You are viewing a plain text version of this content. The canonical link for it is here.
Posted to user@nutch.apache.org by Filip Radlinski <fr...@gmail.com> on 2005/09/13 00:29:41 UTC
Crash when calling new NutchSearcher using nutch-0.7
Hi,
I'm trying to talk to Nutch from java. I first run a nutch crawl:
./nutch-0.7/bin/nutch crawl root_urls.dat -dir myIndex -depth 8 >& crawl.log
This creates an index in ~/myIndex with subdirectories ~/myIndex/db,
~/myIndex/index and ~/myIndex/segments.
Then I want to create a NutchSearcher, calling
Searcher s = new NutchSearcher("~/myIndex/index");
This crashes with the following stack trace:
Exception in thread "main" java.lang.ArrayIndexOutOfBoundsException: -1
at java.util.ArrayList.get(ArrayList.java:358)

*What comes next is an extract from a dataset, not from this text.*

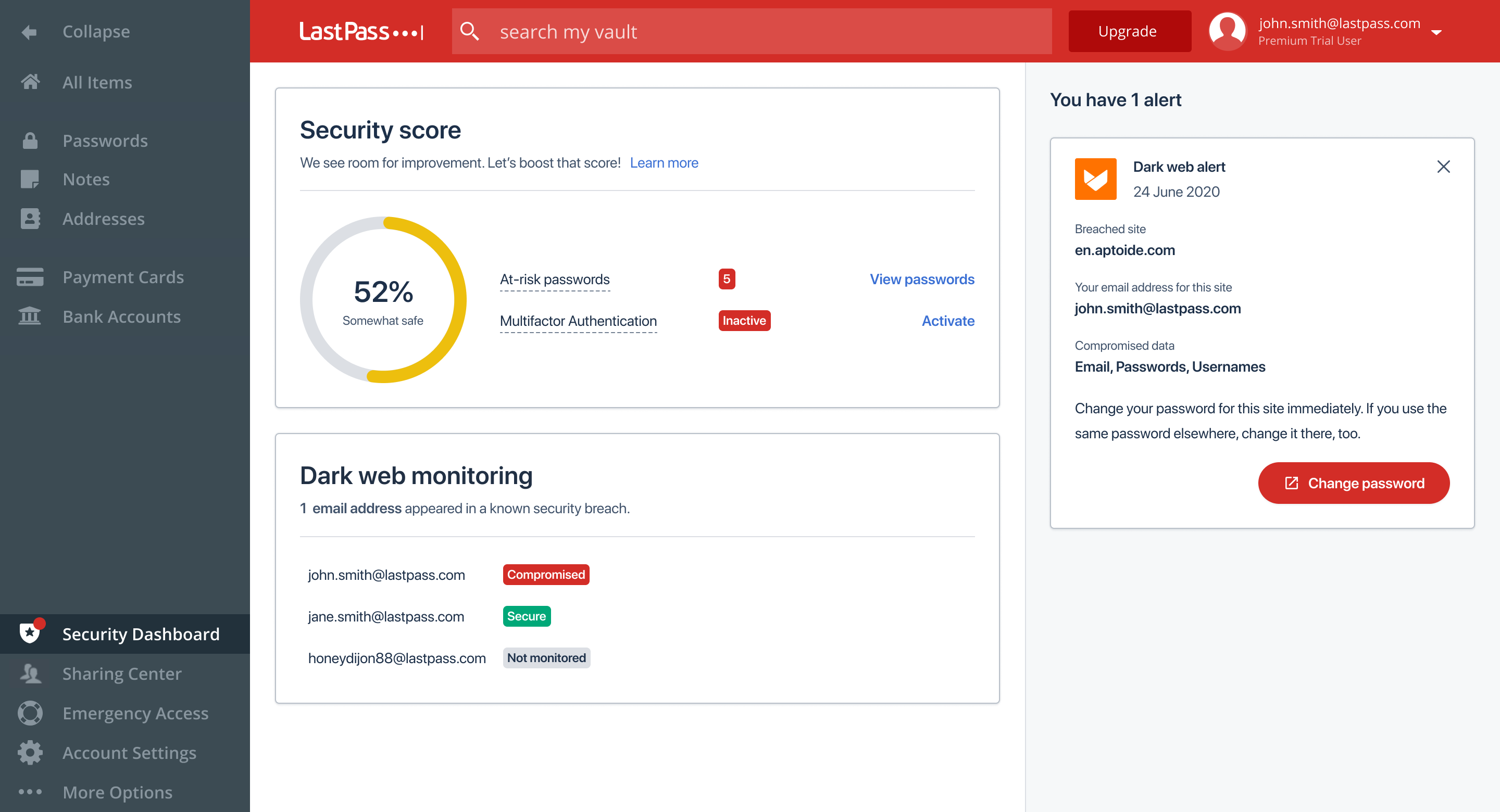
Task: Click the Security Dashboard shield icon
Action: pos(30,633)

at org.apache.lucene.index.FieldInfos.fieldInfo(FieldInfos.java:155)
at org.apache.lucene.index.FieldInfos.fieldName(FieldInfos.java:151)
at org.apache.lucene.index.SegmentTermEnum.readTerm(SegmentTermEnum.java
:149)
at org.apache.lucene.index.SegmentTermEnum.next(SegmentTermEnum.java:115)
at org.apache.lucene.index.TermInfosReader.readIndex(TermInfosReader.java
:86)
at org.apache.lucene.index.TermInfosReader.<init>(TermInfosReader.java:45)
at org.apache.lucene.index.SegmentReader.initialize(SegmentReader.java:112)
at org.apache.lucene.index.SegmentReader.<init>(SegmentReader.java:89)
at org.apache.lucene.index.IndexReader$1.doBody(IndexReader.java:118)
at org.apache.lucene.store.Lock$With.run(Lock.java:109)
at org.apache.lucene.index.IndexReader.open(IndexReader.java:111)
at org.apache.lucene.index.IndexReader.open(IndexReader.java:95)
at net.nutch.searcher.IndexSearcher.<init>(IndexSearcher.java:56)
at NutchDemo.main(NutchDemo.java:348)
The out of bounds exception is a result of a problem in Lucene (version
1.4.3) SegmentTermEnum.java, in readTerm() (line 141). After initially
opening the index, reading the correct version number (-2) and a realistic
index size (3549), readTerm on it's first call reads a start of 0 and length
of 0. Then index.readChars(buffer, start, length) reads 0 bytes (since
length is 0), and the input.readVInt() call on the next line returns -1.
This is passed to fieldInfos.fieldName, which crashes.
The index files look correct (since they are generated by Nutch), and I have
no idea what else I can try to fix the problem. Any suggestions would be
greatly appreciated. The "_0.tis" file is being read correctly, the crash is
on reading "_0.tii".
Am I calling NutchSearcher() correctly? I also tried "new
NutchSearcher("~/myIndex")" but then get "file not found" exception:
Exception in thread "main" java.io.FileNotFoundException:
/usr/u/filip/myIndex/segments (Is a directory)
Any other suggestions?
Thanks in advance,
Filip